[Records from a dataset]
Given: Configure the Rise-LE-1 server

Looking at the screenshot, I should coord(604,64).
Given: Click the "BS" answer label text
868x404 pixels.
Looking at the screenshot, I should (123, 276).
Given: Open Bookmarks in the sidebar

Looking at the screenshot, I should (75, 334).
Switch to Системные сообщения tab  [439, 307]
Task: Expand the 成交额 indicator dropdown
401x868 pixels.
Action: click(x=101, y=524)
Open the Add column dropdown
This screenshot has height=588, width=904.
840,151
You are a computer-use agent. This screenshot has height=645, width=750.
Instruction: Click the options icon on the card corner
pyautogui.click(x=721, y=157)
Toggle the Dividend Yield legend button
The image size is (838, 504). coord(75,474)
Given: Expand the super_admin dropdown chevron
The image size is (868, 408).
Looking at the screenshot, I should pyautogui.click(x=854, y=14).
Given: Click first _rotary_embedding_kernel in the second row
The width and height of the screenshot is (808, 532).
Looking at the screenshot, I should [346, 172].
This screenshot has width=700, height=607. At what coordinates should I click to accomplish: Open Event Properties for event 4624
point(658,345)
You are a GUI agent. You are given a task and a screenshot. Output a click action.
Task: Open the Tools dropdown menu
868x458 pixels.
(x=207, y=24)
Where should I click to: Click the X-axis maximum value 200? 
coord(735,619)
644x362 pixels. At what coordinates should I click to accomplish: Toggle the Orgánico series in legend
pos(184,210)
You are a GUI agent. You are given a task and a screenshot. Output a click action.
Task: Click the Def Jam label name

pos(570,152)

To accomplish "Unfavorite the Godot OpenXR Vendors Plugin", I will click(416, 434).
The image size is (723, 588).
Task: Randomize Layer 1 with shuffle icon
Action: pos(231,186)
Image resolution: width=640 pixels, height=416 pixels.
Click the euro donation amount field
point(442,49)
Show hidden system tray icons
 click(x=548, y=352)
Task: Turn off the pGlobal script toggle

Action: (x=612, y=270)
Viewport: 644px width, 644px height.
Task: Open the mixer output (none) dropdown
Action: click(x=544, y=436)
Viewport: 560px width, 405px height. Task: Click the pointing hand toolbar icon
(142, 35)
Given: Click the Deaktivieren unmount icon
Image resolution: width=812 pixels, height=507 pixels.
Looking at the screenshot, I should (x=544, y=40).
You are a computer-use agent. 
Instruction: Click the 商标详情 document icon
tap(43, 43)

■ **Your assignment**
Look back at the records above. Repeat all of them exactly.

■ **The answer**
Given: Configure the Rise-LE-1 server

Looking at the screenshot, I should coord(604,64).
Given: Click the "BS" answer label text
868x404 pixels.
Looking at the screenshot, I should (123, 276).
Given: Open Bookmarks in the sidebar

Looking at the screenshot, I should (75, 334).
Switch to Системные сообщения tab  [439, 307]
Task: Expand the 成交额 indicator dropdown
401x868 pixels.
Action: click(x=101, y=524)
Open the Add column dropdown
This screenshot has height=588, width=904.
840,151
You are a computer-use agent. This screenshot has height=645, width=750.
Instruction: Click the options icon on the card corner
pyautogui.click(x=721, y=157)
Toggle the Dividend Yield legend button
The image size is (838, 504). coord(75,474)
Given: Expand the super_admin dropdown chevron
The image size is (868, 408).
Looking at the screenshot, I should pyautogui.click(x=854, y=14).
Given: Click first _rotary_embedding_kernel in the second row
The width and height of the screenshot is (808, 532).
Looking at the screenshot, I should [346, 172].
This screenshot has width=700, height=607. At what coordinates should I click to accomplish: Open Event Properties for event 4624
point(658,345)
You are a GUI agent. You are given a task and a screenshot. Output a click action.
Task: Open the Tools dropdown menu
868x458 pixels.
(x=207, y=24)
Where should I click to: Click the X-axis maximum value 200? 
coord(735,619)
644x362 pixels. At what coordinates should I click to accomplish: Toggle the Orgánico series in legend
pos(184,210)
You are a GUI agent. You are given a task and a screenshot. Output a click action.
Task: Click the Def Jam label name

pos(570,152)

To accomplish "Unfavorite the Godot OpenXR Vendors Plugin", I will click(416, 434).
The image size is (723, 588).
Task: Randomize Layer 1 with shuffle icon
Action: pos(231,186)
Image resolution: width=640 pixels, height=416 pixels.
Click the euro donation amount field
point(442,49)
Show hidden system tray icons
 click(x=548, y=352)
Task: Turn off the pGlobal script toggle

Action: (x=612, y=270)
Viewport: 644px width, 644px height.
Task: Open the mixer output (none) dropdown
Action: click(x=544, y=436)
Viewport: 560px width, 405px height. Task: Click the pointing hand toolbar icon
(142, 35)
Given: Click the Deaktivieren unmount icon
Image resolution: width=812 pixels, height=507 pixels.
Looking at the screenshot, I should (x=544, y=40).
You are a computer-use agent. 
Instruction: Click the 商标详情 document icon
tap(43, 43)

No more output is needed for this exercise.